Data items:
————

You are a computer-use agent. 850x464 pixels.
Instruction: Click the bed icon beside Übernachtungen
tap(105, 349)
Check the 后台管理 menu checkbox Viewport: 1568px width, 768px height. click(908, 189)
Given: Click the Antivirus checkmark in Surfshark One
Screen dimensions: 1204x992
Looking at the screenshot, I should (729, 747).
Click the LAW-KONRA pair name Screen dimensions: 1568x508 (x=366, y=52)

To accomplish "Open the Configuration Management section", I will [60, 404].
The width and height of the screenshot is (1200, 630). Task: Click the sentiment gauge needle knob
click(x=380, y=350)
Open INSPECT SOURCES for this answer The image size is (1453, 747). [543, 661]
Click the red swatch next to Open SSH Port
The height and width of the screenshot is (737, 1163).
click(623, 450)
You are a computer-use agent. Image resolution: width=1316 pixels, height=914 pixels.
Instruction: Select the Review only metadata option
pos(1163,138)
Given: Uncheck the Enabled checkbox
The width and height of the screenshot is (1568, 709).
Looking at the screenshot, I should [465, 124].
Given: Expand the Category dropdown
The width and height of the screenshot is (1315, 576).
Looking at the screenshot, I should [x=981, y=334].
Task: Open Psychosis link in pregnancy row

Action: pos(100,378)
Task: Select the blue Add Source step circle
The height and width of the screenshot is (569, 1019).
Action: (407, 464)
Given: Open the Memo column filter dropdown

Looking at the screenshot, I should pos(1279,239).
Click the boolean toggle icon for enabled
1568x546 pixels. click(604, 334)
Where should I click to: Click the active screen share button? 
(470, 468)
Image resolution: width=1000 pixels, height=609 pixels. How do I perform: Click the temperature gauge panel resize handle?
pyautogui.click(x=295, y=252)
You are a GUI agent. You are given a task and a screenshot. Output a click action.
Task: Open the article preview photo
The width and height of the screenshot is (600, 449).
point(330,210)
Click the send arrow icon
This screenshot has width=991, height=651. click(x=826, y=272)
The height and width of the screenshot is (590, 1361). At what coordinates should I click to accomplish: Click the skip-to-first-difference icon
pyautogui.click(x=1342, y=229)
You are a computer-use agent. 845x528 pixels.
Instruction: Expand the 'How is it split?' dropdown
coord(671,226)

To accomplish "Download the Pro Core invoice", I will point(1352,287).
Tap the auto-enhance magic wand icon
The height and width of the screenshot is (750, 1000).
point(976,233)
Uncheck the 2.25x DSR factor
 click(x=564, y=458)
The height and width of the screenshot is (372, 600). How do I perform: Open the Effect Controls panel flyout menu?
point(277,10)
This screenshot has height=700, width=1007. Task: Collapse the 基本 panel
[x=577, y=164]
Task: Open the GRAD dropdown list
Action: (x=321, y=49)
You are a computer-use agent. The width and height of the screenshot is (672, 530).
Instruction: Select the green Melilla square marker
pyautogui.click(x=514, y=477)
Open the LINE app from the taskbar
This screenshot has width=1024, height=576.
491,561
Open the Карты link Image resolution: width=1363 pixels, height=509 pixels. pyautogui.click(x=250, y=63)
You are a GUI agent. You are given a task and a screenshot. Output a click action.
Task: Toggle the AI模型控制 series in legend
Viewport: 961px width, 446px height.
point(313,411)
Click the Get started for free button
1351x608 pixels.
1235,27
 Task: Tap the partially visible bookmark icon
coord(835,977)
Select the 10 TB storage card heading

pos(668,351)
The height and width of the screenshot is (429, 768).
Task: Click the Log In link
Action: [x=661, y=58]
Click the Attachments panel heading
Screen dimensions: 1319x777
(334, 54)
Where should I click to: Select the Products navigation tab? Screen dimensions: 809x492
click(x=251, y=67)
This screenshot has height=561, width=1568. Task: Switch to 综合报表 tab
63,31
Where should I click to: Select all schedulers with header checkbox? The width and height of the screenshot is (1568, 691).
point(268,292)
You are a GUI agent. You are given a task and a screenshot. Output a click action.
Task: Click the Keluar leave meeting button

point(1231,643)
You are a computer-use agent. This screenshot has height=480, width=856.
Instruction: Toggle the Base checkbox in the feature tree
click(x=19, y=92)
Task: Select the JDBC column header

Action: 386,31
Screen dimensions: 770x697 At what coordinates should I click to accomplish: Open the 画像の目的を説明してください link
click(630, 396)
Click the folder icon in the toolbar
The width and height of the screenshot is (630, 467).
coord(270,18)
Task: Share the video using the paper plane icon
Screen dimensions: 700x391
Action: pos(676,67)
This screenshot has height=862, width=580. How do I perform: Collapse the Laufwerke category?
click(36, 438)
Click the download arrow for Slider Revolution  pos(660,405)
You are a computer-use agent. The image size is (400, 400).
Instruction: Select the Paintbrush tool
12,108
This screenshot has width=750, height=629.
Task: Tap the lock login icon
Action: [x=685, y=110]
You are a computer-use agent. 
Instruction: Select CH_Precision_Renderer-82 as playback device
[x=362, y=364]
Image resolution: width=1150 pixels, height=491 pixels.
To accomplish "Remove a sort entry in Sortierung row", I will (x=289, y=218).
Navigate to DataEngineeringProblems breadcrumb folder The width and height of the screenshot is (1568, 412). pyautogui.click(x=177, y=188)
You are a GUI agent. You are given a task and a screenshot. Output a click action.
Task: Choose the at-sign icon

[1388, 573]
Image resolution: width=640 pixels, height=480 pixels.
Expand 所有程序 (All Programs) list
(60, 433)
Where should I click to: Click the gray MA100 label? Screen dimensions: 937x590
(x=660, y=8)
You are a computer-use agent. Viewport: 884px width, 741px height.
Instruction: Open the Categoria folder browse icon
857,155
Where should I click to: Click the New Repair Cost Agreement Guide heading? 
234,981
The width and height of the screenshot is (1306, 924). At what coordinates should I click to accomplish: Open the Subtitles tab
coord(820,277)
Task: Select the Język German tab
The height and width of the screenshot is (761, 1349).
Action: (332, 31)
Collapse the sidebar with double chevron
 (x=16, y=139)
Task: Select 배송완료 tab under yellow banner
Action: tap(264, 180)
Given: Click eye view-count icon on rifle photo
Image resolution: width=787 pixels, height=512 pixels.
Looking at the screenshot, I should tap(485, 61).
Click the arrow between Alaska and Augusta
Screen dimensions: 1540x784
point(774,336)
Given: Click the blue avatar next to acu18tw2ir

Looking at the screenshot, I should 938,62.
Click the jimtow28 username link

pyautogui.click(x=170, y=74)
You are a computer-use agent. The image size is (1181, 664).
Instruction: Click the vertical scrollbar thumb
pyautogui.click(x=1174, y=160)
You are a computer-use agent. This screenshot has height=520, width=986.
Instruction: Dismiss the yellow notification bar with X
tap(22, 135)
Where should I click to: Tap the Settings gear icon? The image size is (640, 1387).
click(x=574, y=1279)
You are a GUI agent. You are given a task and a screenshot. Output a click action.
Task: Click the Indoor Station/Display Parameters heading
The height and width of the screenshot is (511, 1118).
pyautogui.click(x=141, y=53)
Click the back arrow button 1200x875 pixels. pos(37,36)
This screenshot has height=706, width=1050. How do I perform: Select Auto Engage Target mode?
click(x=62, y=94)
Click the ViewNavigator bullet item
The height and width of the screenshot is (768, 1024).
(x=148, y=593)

————

## TASK DETAILS
Copy every record exactly, with nothing added or dropped.

## WRITTEN SOLUTION
You are a computer-use agent. 850x464 pixels.
Instruction: Click the bed icon beside Übernachtungen
tap(105, 349)
Check the 后台管理 menu checkbox Viewport: 1568px width, 768px height. click(908, 189)
Given: Click the Antivirus checkmark in Surfshark One
Screen dimensions: 1204x992
Looking at the screenshot, I should (729, 747).
Click the LAW-KONRA pair name Screen dimensions: 1568x508 (x=366, y=52)

To accomplish "Open the Configuration Management section", I will [60, 404].
The width and height of the screenshot is (1200, 630). Task: Click the sentiment gauge needle knob
click(x=380, y=350)
Open INSPECT SOURCES for this answer The image size is (1453, 747). [543, 661]
Click the red swatch next to Open SSH Port
The height and width of the screenshot is (737, 1163).
click(623, 450)
You are a computer-use agent. Image resolution: width=1316 pixels, height=914 pixels.
Instruction: Select the Review only metadata option
pos(1163,138)
Given: Uncheck the Enabled checkbox
The width and height of the screenshot is (1568, 709).
Looking at the screenshot, I should [465, 124].
Given: Expand the Category dropdown
The width and height of the screenshot is (1315, 576).
Looking at the screenshot, I should [x=981, y=334].
Task: Open Psychosis link in pregnancy row

Action: pos(100,378)
Task: Select the blue Add Source step circle
The height and width of the screenshot is (569, 1019).
Action: (407, 464)
Given: Open the Memo column filter dropdown

Looking at the screenshot, I should pos(1279,239).
Click the boolean toggle icon for enabled
1568x546 pixels. click(604, 334)
Where should I click to: Click the active screen share button? 
(470, 468)
Image resolution: width=1000 pixels, height=609 pixels. How do I perform: Click the temperature gauge panel resize handle?
pyautogui.click(x=295, y=252)
You are a GUI agent. You are given a task and a screenshot. Output a click action.
Task: Open the article preview photo
The width and height of the screenshot is (600, 449).
point(330,210)
Click the send arrow icon
This screenshot has width=991, height=651. click(x=826, y=272)
The height and width of the screenshot is (590, 1361). At what coordinates should I click to accomplish: Click the skip-to-first-difference icon
pyautogui.click(x=1342, y=229)
You are a computer-use agent. 845x528 pixels.
Instruction: Expand the 'How is it split?' dropdown
coord(671,226)

To accomplish "Download the Pro Core invoice", I will point(1352,287).
Tap the auto-enhance magic wand icon
The height and width of the screenshot is (750, 1000).
point(976,233)
Uncheck the 2.25x DSR factor
 click(x=564, y=458)
The height and width of the screenshot is (372, 600). How do I perform: Open the Effect Controls panel flyout menu?
point(277,10)
This screenshot has height=700, width=1007. Task: Collapse the 基本 panel
[x=577, y=164]
Task: Open the GRAD dropdown list
Action: (x=321, y=49)
You are a computer-use agent. The width and height of the screenshot is (672, 530).
Instruction: Select the green Melilla square marker
pyautogui.click(x=514, y=477)
Open the LINE app from the taskbar
This screenshot has width=1024, height=576.
491,561
Open the Карты link Image resolution: width=1363 pixels, height=509 pixels. pyautogui.click(x=250, y=63)
You are a GUI agent. You are given a task and a screenshot. Output a click action.
Task: Toggle the AI模型控制 series in legend
Viewport: 961px width, 446px height.
point(313,411)
Click the Get started for free button
1351x608 pixels.
1235,27
 Task: Tap the partially visible bookmark icon
coord(835,977)
Select the 10 TB storage card heading

pos(668,351)
The height and width of the screenshot is (429, 768).
Task: Click the Log In link
Action: [x=661, y=58]
Click the Attachments panel heading
Screen dimensions: 1319x777
(334, 54)
Where should I click to: Select the Products navigation tab? Screen dimensions: 809x492
click(x=251, y=67)
This screenshot has height=561, width=1568. Task: Switch to 综合报表 tab
63,31
Where should I click to: Select all schedulers with header checkbox? The width and height of the screenshot is (1568, 691).
point(268,292)
You are a GUI agent. You are given a task and a screenshot. Output a click action.
Task: Click the Keluar leave meeting button

point(1231,643)
You are a computer-use agent. This screenshot has height=480, width=856.
Instruction: Toggle the Base checkbox in the feature tree
click(x=19, y=92)
Task: Select the JDBC column header

Action: 386,31
Screen dimensions: 770x697 At what coordinates should I click to accomplish: Open the 画像の目的を説明してください link
click(630, 396)
Click the folder icon in the toolbar
The width and height of the screenshot is (630, 467).
coord(270,18)
Task: Share the video using the paper plane icon
Screen dimensions: 700x391
Action: pos(676,67)
This screenshot has height=862, width=580. How do I perform: Collapse the Laufwerke category?
click(36, 438)
Click the download arrow for Slider Revolution  pos(660,405)
You are a computer-use agent. The image size is (400, 400).
Instruction: Select the Paintbrush tool
12,108
This screenshot has width=750, height=629.
Task: Tap the lock login icon
Action: [x=685, y=110]
You are a computer-use agent. 
Instruction: Select CH_Precision_Renderer-82 as playback device
[x=362, y=364]
Image resolution: width=1150 pixels, height=491 pixels.
To accomplish "Remove a sort entry in Sortierung row", I will (x=289, y=218).
Navigate to DataEngineeringProblems breadcrumb folder The width and height of the screenshot is (1568, 412). pyautogui.click(x=177, y=188)
You are a GUI agent. You are given a task and a screenshot. Output a click action.
Task: Choose the at-sign icon

[1388, 573]
Image resolution: width=640 pixels, height=480 pixels.
Expand 所有程序 (All Programs) list
(60, 433)
Where should I click to: Click the gray MA100 label? Screen dimensions: 937x590
(x=660, y=8)
You are a computer-use agent. Viewport: 884px width, 741px height.
Instruction: Open the Categoria folder browse icon
857,155
Where should I click to: Click the New Repair Cost Agreement Guide heading? 
234,981
The width and height of the screenshot is (1306, 924). At what coordinates should I click to accomplish: Open the Subtitles tab
coord(820,277)
Task: Select the Język German tab
The height and width of the screenshot is (761, 1349).
Action: (332, 31)
Collapse the sidebar with double chevron
 (x=16, y=139)
Task: Select 배송완료 tab under yellow banner
Action: tap(264, 180)
Given: Click eye view-count icon on rifle photo
Image resolution: width=787 pixels, height=512 pixels.
Looking at the screenshot, I should tap(485, 61).
Click the arrow between Alaska and Augusta
Screen dimensions: 1540x784
point(774,336)
Given: Click the blue avatar next to acu18tw2ir

Looking at the screenshot, I should 938,62.
Click the jimtow28 username link

pyautogui.click(x=170, y=74)
You are a computer-use agent. The image size is (1181, 664).
Instruction: Click the vertical scrollbar thumb
pyautogui.click(x=1174, y=160)
You are a computer-use agent. This screenshot has height=520, width=986.
Instruction: Dismiss the yellow notification bar with X
tap(22, 135)
Where should I click to: Tap the Settings gear icon? The image size is (640, 1387).
click(x=574, y=1279)
You are a GUI agent. You are given a task and a screenshot. Output a click action.
Task: Click the Indoor Station/Display Parameters heading
The height and width of the screenshot is (511, 1118).
pyautogui.click(x=141, y=53)
Click the back arrow button 1200x875 pixels. pos(37,36)
This screenshot has height=706, width=1050. How do I perform: Select Auto Engage Target mode?
click(x=62, y=94)
Click the ViewNavigator bullet item
The height and width of the screenshot is (768, 1024).
(x=148, y=593)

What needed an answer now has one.